Comblain Jazz Festival 2015
Enthousiasmante première soirée à Comblain.
Après la pluie vient le beau temps : Comblain Jazz suffoque dans la canicule, mais respire grâce au public nombreux. Entre fraîcheur et pluie, canicule et risque d’orage, quelle météo choisir pour réussir un festival de jazz ? Clairement, ce samedi le public a opté pour le soleil : même si ils étaient peu nombreux à la première heure, les spectateurs ont bel et bien débarqué en nombre sur la prairie du Parc Biron.Il faut dire qu’il n’y avait pas de foot… Il faut dire surtout que l’affiche du jour avait de quoi exciter toutes les curiosités, et ce dans tous les styles. Les amateurs de swing manouche étaient déjà nombreux dès 16 heures pour le concert du « Jazzy Strings » de la famille Cavalière ; avec le guitariste virtuose Angelo Debarre et le violoniste Alexandre Cavalière, on allait assister à un concert chaleureux et énergique, le saxophoniste Lee Konitz, une des vedettes de la soirée, ne ménageant pas ses applaudissements au premier rang.
Invité du trio de Jef Denson, le saxophoniste de 87 balais a toujours cette sonorité caractéristique, un sens aigu de l’improvisation, et une nouvelle corde (vocale) à son arc avec un scat déconcertant qui en a surpris plus d’un, agacé d’autres… Le contrebassiste Jef Denson chante lui aussi, avant de présenter Lee Konitz comme une de ses grandes influences; t-shirt rouge, chemise bariolée rouge et blanche et lunettes solaires, le saxophoniste se présente à Comblain en tenue décontractée, une décontraction qu’on retrouvera pendant tout le concert.

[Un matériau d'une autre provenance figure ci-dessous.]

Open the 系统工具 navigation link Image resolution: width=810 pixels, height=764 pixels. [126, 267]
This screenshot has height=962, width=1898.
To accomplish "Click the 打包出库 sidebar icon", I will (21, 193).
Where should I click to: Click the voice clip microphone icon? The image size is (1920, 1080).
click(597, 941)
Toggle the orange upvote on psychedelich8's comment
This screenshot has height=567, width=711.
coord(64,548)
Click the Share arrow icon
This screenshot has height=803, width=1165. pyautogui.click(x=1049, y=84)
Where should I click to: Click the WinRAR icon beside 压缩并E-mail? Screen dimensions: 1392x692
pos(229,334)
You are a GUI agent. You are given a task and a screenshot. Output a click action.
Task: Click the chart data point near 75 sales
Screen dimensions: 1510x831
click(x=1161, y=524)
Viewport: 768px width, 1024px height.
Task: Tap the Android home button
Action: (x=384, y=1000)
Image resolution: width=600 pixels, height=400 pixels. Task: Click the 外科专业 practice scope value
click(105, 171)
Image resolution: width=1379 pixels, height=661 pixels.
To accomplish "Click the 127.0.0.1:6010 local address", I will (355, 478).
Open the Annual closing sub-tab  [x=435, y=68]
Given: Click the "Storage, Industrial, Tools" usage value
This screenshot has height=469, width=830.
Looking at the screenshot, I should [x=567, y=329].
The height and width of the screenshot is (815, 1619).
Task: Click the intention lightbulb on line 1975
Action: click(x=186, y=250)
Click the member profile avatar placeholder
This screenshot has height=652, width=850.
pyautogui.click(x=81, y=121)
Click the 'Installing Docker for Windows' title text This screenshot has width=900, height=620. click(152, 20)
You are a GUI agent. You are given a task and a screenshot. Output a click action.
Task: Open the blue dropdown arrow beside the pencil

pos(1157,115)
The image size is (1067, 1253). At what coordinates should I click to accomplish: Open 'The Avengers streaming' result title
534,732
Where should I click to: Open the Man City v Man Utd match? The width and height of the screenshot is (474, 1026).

Après un « How Deep is the Ocean » conclu en solo absolu par Konitz, vient une séquence tristanienne du meilleur goût avec « 317 East 32d Street », une composition du pianiste inspirée par le standard « Out of Nowhere », puis « 32d Street », une pièce jamais enregistrée depuis la version de Lennie Tristano, selon Konitz. Entre les deux, un « Body and Soul » diversémént apprécié : chanté par le saxophoniste, le thème suivi de l’improvisation n’est pas loin d’évoquer le phrasé du saxophoniste à l’alto : déroutant et touchant à la fois. Il faudra le rappel pour que Konitz nous offre une pièce entière au sax, de quoi nous prouver si nécessaire qu’il est encore bel et bien un grand grand monsieur.
S’appeler les « Cookers » par une pareille canicule et de plus interpréter un hard bop aussi décoiffant, les sept Américains réunis sur scène n’ont pas… froid aux oreilles. Une nouvelle rafale de fans de jazz cinglant et puissant s’était déplacée pour écouter quelques uns des plus grands représentants de la scène américaine : Billy Hart (batterieà, Billy Harper (saxophone), Cecil McBee (contrebasse), George Cables (piano), David Weiss (trompette), Eddie Henderson (trompette), Logan Richardson (saxophone)… rien que des pointures qui ont participé à l’histoire du jazz aux côtés de géants comme Miles Davis, Charles Lloyd, Lee Morgan etc…
Le septet enchaîne des compositions de chacun des protagonistes du groupe, Billy Harper ouvrant le feu avec un thème dans la ligne des « Jazz Messengers », puis « Croquet Ballet », une autre composition de Harper venant de l’album « The Last Session » de Lee Morgan en 1972 (par ailleurs dernier album du trompettiste avant son décès). Hommage à Mulgrew Miller par George Cables, superbe blues de Cecil McBee, mais aussi un thème de Freddie Hubbard – « The Core » – pour conclure un concert puissance 10.
Pour le concert d’Eric Legnini, le chapiteau affichait complet, avec de nombreux festivaliers qui avaient choisi de profiter de la musique depuis la prairie et la fraîcheur de la nuit tombante. Grand fan de la musique noire américaine et de la soul en particulier, le pianiste présentait son nouveau projet « What’d I Say » sur le répertoire de Ray Charles : aux côtés de ses partenaires du projet « The Vox », Eric Legnini a choisi Kelly Lee Evans et Sandra Nkaké pour les parties vocales et le côté show. Stupéfiantes piles dansantes, les deux chanteuses emballent, et même si il a fallu toute la persuasion de la Camérounaise pour faire lever le public, le chapiteau s’est vite enflammé pour un final d’enfer. Le public est conquis et réclame pendant plusieurs minutes un rappel qui viendra enfin : « C’est pour ce genre de moment qu’on organise un festival comme celui-là ! » confie Nicole Widart qui, avec son équipe, peut être fière de cette première journée comblinoise.